On the one hand, the quarterback is definitely the "first among equals" on a football team. He takes the snaps, hands the ball off, throws the passes and so on. He helps initiate the offense and to a degree, direct where it will go. If he throws the ball to the wrong place, the pass is incomplete or worse, intercepted. If he blows the handoff, the running back will not be able to get up to speed in time to try to move out of the backfield and gain yards.
But on the other hand, the success or failure of a play also depends on hundreds of other factors. Someone's always on the other end of a thrown pass or handoff, and how they perform also affects whether or not the play works. Len Dawson was the most successful quarterback my chosen NFL team, the Kansas City Chiefs, ever had, but a Super Bowl IV without rookie Ed Podolak in the backfield with him or Otis Taylor to throw to or one-eyed Fred Arbanas at tight end leaves him a footnote in Kansas City as well as outside of it.

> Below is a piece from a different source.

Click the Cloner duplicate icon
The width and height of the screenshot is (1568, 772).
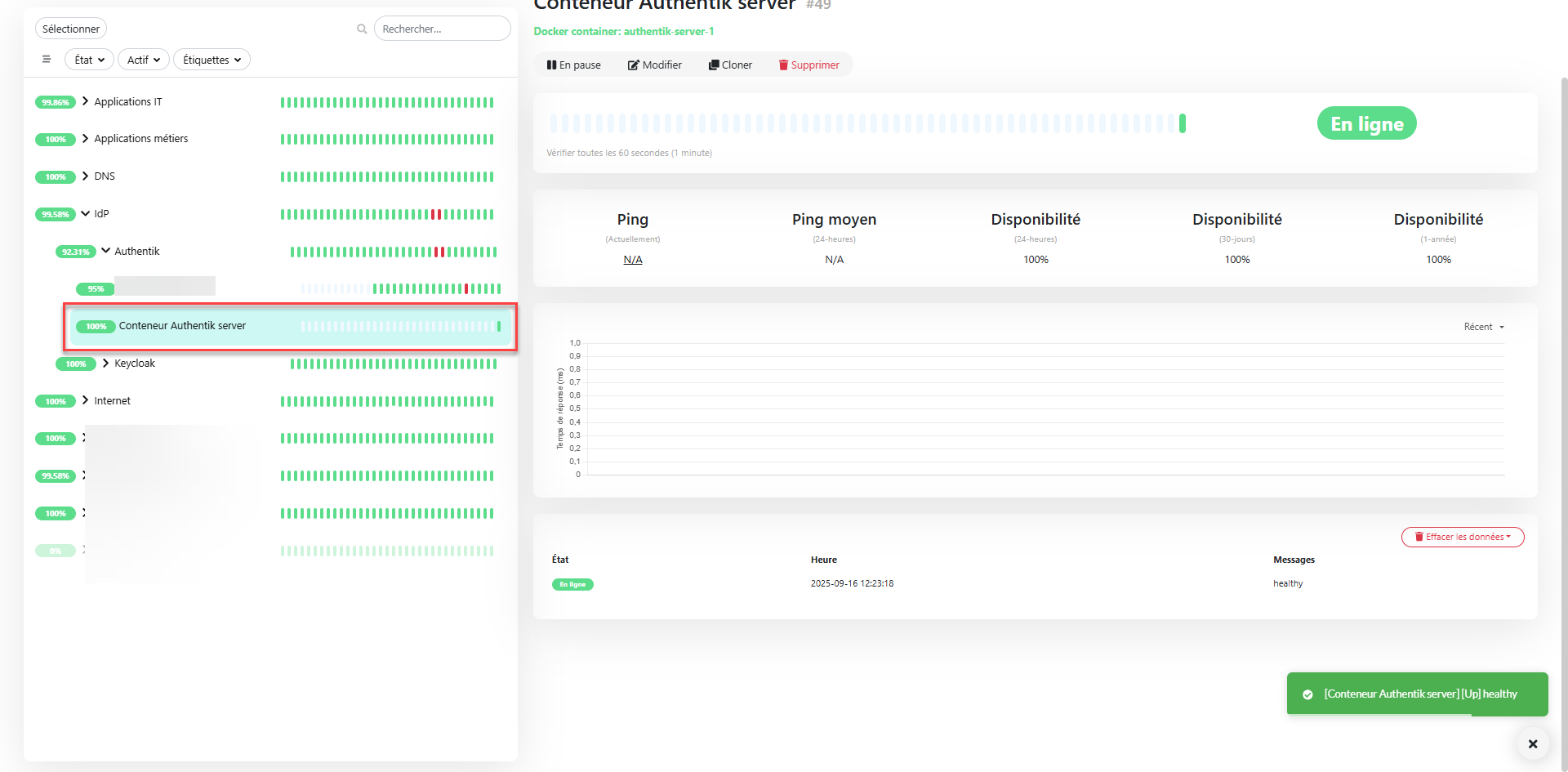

Move one step along in the process, and the success of a play depends on whether or not a running back evades defenders or keeps his feet, or whether or not a receiver maintains control of the ball when he comes down and stays inbounds. Widen the focus, and a successful play can be erased because an offensive lineman on the other side of the field drew a penalty or a receiver pushed off at the wrong time.

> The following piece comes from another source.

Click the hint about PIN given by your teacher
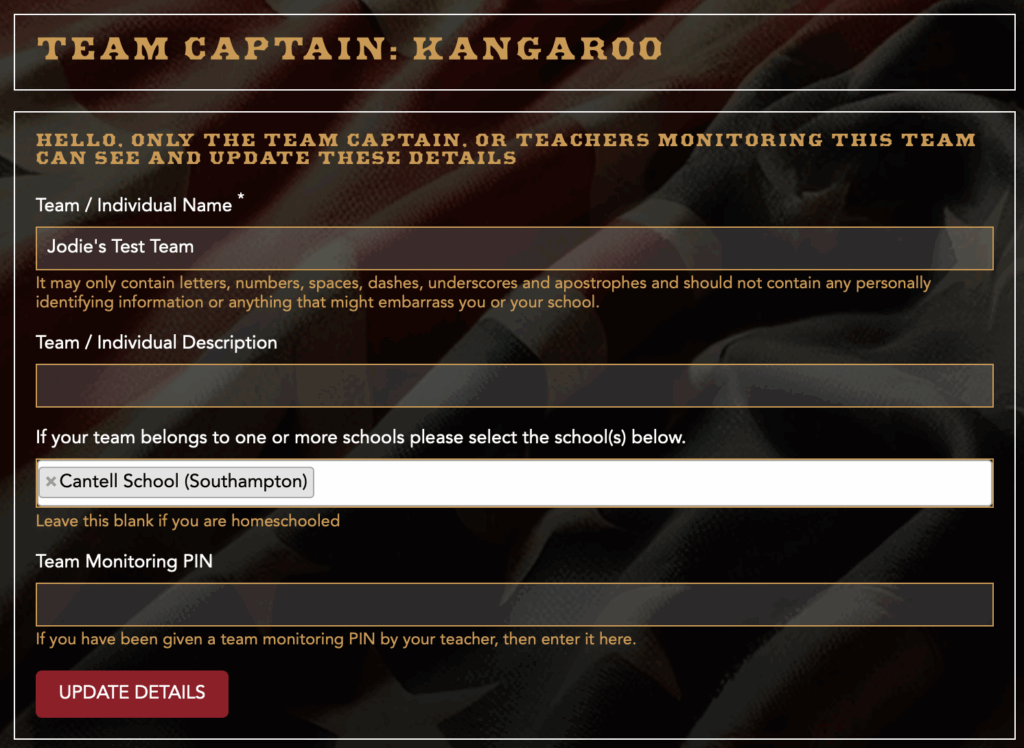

Heck, there's two entire sets of players who are on the field when the quarterback is on the sidelines reviewing game strategy or resting; special teams and defense. To go back to my 1969 Chiefs, Dawson, Podolak, Taylor and Arbanas could be great but without Willie Lanier and Buck Buchanan knocking opposing players to the ground when necessary, their efforts would be for naught. To say nothing of the automatic foot of the great Jan Stenerud, kicking field goals and extra points.
Football is probably the most team-dependent of the major televised sports. A great individual basketball player needs help -- the Chicago Bulls did not begin to dominate until Michael Jordan was joined by Scottie Pippen. Hockey operates similarly. And great baseball pitchers can't do the whole job by themselves either; even Satchel Paige needed a catcher.
I've kind of always thought that giving a quarterback the same kind of won-loss record a pitcher might have is no way to really measure their value, even when it comes to playoff records. Like the column writer says, it's possible to say that because his Indianapolis Colts have lost more playoff games than they've won with Peyton Manning calling the signals, Manning is somehow less of a success as a quarterback. But that kind of evaluation ignores the role Manning may have played in bringing the Colts to those playoff games. So judging his quality as a quarterback probably needs more evaluation than just his team's won-loss record in playoff games in which he plays.
Either way, he's a lot better at it than I would be.